Lag is the difference between the log-end offset of a partition and the consumer’s committed offset — how far behind the consumer is. Sustained, growing lag means consumers cannot keep up with producers.

kafka-consumer-groups.sh --bootstrap-server localhost:9092 \
  --describe --group billing

Output:

GROUP   TOPIC   PARTITION  CURRENT-OFFSET  LOG-END-OFFSET  LAG
billing orders  0          10542           10560           18
billing orders  1          9981            9981            0

Operations

What is the difference between log retention and log compaction?

Time/size retention (cleanup.policy=delete) discards old segments after retention.ms or retention.bytes. Compaction (cleanup.policy=compact) keeps the latest value per key, making the topic a changelog suitable for state stores.

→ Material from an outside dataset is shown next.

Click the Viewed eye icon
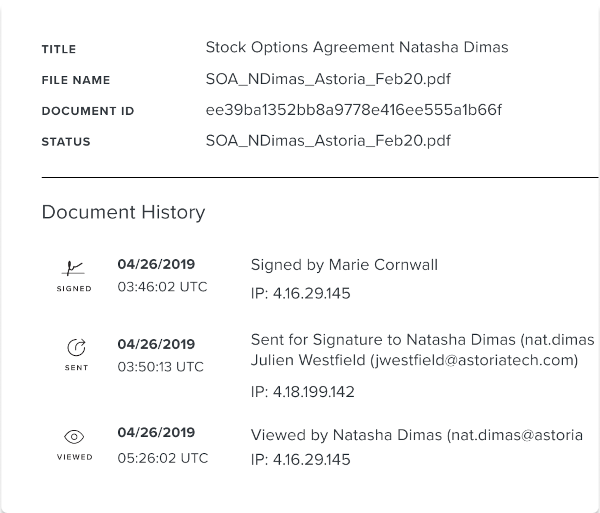The width and height of the screenshot is (600, 513). coord(74,436)
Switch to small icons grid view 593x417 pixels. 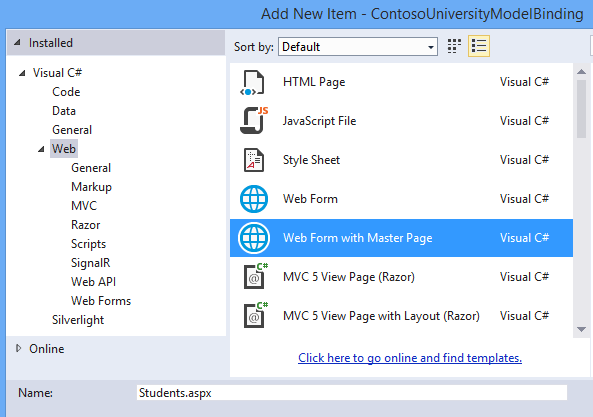[x=454, y=46]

How do you size partition count?

Estimate target throughput divided by per-partition throughput, factor in the maximum consumer parallelism you need, and avoid going so high that per-partition overhead and rebalance cost hurt. More partitions mean more open files and longer leader-election times.

What is an ISR and what happens when a replica falls out?

The in-sync replica set is the replicas caught up with the leader. A replica drops out if it lags beyond replica.lag.time.max.ms. If the ISR shrinks below min.insync.replicas, producers using acks=all get NotEnoughReplicasException and writes are rejected to protect durability.

How do you handle poison messages?

Route records that repeatedly fail processing to a dead-letter topic after a bounded number of retries, so a single bad record does not block the partition.

Best practices

  • Always state your acks, replication.factor, and min.insync.replicas assumptions when discussing durability — they define the guarantee.
  • Key records by the entity whose order matters, and fix partition counts early for keyed streams.
  • Commit offsets after processing for at-least-once, and design consumers to be idempotent so duplicates are harmless.
  • Prefer cooperative-sticky assignment to minimize rebalance pauses.
  • Monitor consumer lag as a first-class SLO, not an afterthought.
  • Use a dead-letter topic for poison messages so one bad record never stalls a partition.

Interview tip: Whenever you answer a Kafka durability or delivery question, explicitly state your assumptions about acks, replication factor, min.insync.replicas, and where offsets are committed. Interviewers are listening for exactly that precision.